Saturday, December 01, 2012

My increasing cynicism

I am an optimist by nature.  My glass is usually at least 3/4 full.  Frankly, I dislike negativity and negative people.  I try to see the good side of things, and point it out when others around are gripy.  Is "gripy" a word?

Anyway, I'm disturbed to find that with increasing frequency I am disappointed by people, both individuals and groups or organizations.  The stridency, hype, and blatant lies of the recent political campaign is one example, but more and more I see people circumventing laws and rules, twisting the truth until it's no longer recognizable as such, to further their own agenda.

But I wonder: what, if anything, has changed?

Maybe it's me.  Maybe I've finally grown up enough to lose the innocence of youth and see things as they really are.  There has always been a percentage of the population with little or no moral compass or much of a conscience.  This is the group who will play the suckers, work the angles, con the unsuspecting and take, take, take.  But was the percentage always this large?

Remember the 80s?  Jerry Falwell popularized the term "moral majority."  The concept was that most people in the US were moral, honest and upright (and in Jerry's realm, this meant "Christian").  It sounded good, and I accepted the theory that most people were moral, honest and upright.  It was the vocal minority who were trying to ruin things for the rest of us.

Well now, 30 years later, I get the feeling that majority has slid over into the other camp.  There are few people, or statements made by people, that I trust anymore.  I tend to analyze actions and comments in a way I never used to.  "Why did he do/say that?  Did he meant it?  Has he got something to gain, or is he trying to pull something on me?  What's his real motive?"

Of course, there are lots of possible reasons for the apparent spinning of the moral compass needle.  My inclination is to list as chief among them the decline in religious faith I believe has occurred.  And not just Christian faith.  Most major faiths honor honesty, fair dealing, and compassion.

I dunno.  Maybe I'm just in a funk.  Whatever it is, my glass seems to be slowly leaking.

Anybody else feeling this?

2 comments:

kenju said...

Yes. My husband has 4-5 close friends who are so negative that I cannot be around them. We used to call people like that "psychic vampires" and they do, indeed, suck the life out of me. They cannot or won't see positivity anywhere and all they want to talk about spreads negativity. I have made my opinion clear and most of them do not want to be around me anymore. Pity.....for them.

Sis said...

Don’t give up on your philosophy!! It maybe that there are more con artists, truth twisters and nay sayers than there used to be or it maybe that we now have more ways to hear and see them than we used to. The stereotypical used car salesman used to only affect the people who came to his used car lot. Now we can see him on YouTube around the globe – and YouTube tends to capture the worst – not the almost truthful salesman, but the one who really goes for a killing.
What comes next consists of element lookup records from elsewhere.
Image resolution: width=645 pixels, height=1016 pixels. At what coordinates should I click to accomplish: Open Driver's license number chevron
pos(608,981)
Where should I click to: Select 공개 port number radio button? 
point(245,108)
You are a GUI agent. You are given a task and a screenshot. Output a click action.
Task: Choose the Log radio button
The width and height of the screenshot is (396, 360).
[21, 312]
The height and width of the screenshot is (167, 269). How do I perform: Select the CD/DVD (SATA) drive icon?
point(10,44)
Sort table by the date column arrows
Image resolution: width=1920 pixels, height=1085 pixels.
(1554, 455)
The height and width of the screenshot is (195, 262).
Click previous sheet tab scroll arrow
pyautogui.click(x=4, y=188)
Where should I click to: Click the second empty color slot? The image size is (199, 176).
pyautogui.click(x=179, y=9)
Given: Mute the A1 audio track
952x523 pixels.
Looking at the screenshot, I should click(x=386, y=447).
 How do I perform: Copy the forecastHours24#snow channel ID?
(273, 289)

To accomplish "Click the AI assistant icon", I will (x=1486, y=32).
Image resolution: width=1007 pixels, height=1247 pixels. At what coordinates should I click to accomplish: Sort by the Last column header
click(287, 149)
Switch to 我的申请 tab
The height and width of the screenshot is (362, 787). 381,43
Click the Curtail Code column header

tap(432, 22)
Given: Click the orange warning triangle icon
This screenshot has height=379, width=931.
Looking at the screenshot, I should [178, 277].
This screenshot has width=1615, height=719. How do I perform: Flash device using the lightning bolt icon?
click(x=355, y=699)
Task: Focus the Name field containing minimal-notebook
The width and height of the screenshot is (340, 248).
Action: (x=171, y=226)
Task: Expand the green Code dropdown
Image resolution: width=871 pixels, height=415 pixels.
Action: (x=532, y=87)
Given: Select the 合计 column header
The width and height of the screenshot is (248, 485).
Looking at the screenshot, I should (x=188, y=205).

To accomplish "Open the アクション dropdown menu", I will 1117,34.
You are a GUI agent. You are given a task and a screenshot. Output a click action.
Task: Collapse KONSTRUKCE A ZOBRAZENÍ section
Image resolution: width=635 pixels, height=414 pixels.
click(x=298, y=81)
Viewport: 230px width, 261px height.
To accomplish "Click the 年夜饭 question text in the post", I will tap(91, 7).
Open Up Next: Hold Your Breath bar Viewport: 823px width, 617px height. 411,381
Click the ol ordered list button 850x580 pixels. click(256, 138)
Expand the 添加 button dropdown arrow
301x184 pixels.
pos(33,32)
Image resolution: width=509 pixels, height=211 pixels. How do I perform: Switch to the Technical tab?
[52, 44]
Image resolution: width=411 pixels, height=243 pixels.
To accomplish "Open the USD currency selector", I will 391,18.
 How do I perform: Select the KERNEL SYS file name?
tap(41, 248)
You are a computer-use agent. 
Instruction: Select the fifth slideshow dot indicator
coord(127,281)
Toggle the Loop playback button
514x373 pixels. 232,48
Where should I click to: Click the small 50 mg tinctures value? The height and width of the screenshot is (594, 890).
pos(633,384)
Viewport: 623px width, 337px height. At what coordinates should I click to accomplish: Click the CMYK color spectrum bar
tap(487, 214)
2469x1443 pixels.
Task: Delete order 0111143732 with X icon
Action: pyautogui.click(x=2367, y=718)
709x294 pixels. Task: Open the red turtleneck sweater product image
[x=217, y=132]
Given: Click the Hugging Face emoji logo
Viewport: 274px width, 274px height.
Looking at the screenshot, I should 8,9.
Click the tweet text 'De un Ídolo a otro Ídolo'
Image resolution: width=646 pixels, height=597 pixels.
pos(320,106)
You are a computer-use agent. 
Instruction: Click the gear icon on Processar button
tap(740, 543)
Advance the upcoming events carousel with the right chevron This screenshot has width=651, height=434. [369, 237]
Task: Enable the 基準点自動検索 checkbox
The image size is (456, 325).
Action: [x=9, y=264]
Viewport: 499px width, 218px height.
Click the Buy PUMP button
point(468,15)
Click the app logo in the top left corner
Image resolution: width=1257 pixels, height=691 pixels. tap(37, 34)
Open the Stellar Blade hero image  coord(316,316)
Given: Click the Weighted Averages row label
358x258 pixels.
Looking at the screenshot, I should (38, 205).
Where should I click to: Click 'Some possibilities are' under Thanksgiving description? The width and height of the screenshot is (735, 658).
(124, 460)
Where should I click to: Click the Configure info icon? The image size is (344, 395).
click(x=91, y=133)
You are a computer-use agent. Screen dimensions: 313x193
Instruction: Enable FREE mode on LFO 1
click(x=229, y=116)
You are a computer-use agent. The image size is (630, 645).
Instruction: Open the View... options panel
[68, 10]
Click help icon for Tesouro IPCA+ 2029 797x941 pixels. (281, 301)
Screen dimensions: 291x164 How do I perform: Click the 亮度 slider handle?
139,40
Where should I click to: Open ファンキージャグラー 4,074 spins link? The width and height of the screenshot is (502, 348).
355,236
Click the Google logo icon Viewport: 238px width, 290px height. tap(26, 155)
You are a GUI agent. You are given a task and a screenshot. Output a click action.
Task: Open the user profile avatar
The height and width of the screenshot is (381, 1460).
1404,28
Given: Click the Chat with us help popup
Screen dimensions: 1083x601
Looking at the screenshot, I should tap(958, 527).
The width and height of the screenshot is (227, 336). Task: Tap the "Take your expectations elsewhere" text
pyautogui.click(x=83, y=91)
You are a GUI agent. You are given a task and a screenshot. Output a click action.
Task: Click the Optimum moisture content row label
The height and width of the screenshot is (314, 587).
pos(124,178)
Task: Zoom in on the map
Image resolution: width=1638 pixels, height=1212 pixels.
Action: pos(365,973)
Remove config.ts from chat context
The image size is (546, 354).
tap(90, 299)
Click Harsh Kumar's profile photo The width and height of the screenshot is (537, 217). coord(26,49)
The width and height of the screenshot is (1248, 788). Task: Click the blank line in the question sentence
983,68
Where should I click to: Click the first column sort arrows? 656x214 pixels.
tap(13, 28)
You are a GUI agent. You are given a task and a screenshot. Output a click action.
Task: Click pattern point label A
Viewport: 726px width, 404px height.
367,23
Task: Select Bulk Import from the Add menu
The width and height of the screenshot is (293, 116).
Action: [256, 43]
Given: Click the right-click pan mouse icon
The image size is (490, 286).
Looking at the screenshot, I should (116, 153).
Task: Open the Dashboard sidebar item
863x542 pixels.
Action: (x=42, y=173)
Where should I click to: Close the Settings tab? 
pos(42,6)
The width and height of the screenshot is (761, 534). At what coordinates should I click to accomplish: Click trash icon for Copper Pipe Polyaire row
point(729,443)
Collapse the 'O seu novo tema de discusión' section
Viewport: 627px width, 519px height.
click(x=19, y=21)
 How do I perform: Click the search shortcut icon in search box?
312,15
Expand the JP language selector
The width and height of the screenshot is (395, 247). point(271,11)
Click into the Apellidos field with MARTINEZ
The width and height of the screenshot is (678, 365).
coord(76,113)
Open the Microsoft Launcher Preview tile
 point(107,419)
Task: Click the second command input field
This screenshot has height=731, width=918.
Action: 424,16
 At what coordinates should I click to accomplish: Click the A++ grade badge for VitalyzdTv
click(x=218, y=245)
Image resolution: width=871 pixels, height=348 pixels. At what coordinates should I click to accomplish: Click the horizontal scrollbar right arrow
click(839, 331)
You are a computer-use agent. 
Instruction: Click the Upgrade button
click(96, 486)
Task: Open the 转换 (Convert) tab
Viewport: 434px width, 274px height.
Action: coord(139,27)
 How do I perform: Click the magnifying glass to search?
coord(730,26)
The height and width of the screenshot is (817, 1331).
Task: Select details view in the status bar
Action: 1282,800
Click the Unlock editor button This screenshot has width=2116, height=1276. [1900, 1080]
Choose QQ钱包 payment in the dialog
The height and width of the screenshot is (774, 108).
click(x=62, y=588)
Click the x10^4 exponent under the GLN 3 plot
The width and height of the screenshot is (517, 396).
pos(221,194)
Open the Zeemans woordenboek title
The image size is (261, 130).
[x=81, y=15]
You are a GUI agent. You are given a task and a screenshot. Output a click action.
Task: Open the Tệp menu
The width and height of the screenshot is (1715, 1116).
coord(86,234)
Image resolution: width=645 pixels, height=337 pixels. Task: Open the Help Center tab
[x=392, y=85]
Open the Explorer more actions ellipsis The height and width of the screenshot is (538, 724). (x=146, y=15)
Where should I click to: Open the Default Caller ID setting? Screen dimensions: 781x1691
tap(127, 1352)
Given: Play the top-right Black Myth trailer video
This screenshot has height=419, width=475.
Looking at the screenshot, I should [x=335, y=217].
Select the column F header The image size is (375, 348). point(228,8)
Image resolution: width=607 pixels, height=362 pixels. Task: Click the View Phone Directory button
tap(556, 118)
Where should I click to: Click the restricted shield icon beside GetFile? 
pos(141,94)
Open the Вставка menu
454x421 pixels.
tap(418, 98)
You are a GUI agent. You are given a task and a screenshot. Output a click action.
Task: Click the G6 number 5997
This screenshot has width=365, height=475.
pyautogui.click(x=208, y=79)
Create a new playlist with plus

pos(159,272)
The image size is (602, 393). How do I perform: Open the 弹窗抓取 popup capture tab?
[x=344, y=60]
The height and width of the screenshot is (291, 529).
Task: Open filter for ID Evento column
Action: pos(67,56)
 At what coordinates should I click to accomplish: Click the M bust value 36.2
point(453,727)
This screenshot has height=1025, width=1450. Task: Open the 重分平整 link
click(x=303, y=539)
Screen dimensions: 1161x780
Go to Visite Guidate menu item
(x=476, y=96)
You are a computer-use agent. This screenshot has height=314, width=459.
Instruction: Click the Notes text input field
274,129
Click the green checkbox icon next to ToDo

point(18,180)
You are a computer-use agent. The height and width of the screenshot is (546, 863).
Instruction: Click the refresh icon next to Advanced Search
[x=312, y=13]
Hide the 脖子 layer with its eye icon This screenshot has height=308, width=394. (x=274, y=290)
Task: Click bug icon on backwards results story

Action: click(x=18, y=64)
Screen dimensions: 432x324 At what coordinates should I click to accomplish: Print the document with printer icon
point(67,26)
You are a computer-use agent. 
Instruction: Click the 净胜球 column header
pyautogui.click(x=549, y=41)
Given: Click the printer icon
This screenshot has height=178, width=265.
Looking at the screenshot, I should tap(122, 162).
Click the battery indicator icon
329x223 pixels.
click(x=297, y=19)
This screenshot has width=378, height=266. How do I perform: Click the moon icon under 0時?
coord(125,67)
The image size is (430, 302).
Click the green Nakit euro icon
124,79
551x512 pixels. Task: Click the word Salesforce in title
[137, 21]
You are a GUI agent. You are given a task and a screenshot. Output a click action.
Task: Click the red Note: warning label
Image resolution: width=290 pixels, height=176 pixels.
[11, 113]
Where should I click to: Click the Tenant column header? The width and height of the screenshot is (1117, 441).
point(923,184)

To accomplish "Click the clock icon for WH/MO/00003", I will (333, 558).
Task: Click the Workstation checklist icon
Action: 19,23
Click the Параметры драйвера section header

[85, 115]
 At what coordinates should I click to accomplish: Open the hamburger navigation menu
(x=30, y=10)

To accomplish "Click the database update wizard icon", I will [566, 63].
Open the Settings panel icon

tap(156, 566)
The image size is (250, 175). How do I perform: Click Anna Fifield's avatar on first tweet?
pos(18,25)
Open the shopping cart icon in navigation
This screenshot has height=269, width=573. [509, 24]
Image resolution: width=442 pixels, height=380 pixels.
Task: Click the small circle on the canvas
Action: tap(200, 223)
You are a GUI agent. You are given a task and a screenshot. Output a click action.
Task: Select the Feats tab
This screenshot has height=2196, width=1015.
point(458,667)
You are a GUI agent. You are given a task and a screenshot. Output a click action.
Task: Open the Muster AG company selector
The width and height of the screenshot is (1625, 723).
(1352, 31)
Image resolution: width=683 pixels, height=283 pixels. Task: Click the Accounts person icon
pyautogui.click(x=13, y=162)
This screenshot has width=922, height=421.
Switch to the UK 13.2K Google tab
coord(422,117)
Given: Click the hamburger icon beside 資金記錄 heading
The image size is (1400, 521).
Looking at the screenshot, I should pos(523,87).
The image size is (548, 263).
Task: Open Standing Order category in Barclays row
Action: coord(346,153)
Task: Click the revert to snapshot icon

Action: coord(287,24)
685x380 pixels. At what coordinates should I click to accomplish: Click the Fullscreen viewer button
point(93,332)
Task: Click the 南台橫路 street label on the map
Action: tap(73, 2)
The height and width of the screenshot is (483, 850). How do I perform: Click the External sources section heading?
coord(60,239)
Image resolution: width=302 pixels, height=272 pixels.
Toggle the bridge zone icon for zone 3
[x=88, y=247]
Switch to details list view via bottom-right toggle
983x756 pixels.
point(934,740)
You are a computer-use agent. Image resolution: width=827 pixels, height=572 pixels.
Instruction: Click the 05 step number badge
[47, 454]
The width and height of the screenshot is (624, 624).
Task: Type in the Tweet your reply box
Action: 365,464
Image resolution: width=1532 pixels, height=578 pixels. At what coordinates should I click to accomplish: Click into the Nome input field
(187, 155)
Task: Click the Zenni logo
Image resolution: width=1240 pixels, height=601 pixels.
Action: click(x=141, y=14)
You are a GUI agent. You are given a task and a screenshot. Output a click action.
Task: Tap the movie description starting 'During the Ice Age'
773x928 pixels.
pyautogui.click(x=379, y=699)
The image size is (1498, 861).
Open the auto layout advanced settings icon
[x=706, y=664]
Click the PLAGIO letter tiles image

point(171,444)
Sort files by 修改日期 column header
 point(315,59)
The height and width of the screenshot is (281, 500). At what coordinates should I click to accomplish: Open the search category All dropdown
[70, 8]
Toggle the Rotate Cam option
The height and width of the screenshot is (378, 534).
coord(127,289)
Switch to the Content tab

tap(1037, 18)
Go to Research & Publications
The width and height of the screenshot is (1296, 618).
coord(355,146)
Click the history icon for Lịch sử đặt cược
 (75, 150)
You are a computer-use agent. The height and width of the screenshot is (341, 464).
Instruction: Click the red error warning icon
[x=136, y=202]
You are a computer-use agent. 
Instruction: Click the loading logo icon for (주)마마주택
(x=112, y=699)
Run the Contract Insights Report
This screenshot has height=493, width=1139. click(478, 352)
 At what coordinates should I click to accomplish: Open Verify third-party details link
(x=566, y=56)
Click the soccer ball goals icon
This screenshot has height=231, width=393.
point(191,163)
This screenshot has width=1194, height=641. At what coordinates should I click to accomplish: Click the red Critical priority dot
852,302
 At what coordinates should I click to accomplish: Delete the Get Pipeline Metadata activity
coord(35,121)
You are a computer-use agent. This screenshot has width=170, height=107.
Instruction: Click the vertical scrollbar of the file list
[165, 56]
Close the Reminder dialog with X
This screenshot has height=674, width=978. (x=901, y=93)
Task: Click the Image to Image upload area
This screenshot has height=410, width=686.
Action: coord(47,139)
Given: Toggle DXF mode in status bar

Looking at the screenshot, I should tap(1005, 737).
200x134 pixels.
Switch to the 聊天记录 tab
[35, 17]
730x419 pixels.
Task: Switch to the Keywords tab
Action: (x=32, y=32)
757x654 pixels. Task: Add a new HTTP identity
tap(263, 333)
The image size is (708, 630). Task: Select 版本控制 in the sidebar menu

Like you I have always believed the glass is at least half full and if there is a problem you look for a way to fix it, not lie, cheat or steal to get around it. Maybe naively I am still convinced that the liars, cheaters and stealers do get there just deserts at some point. And YouTube does chronicle acts of heroism, altruism and charity. And I think there have to be as many acts of kindness that don’t make it to YouTube as there are acts of the opposite kind. But then I confess to still being an eternal optimist.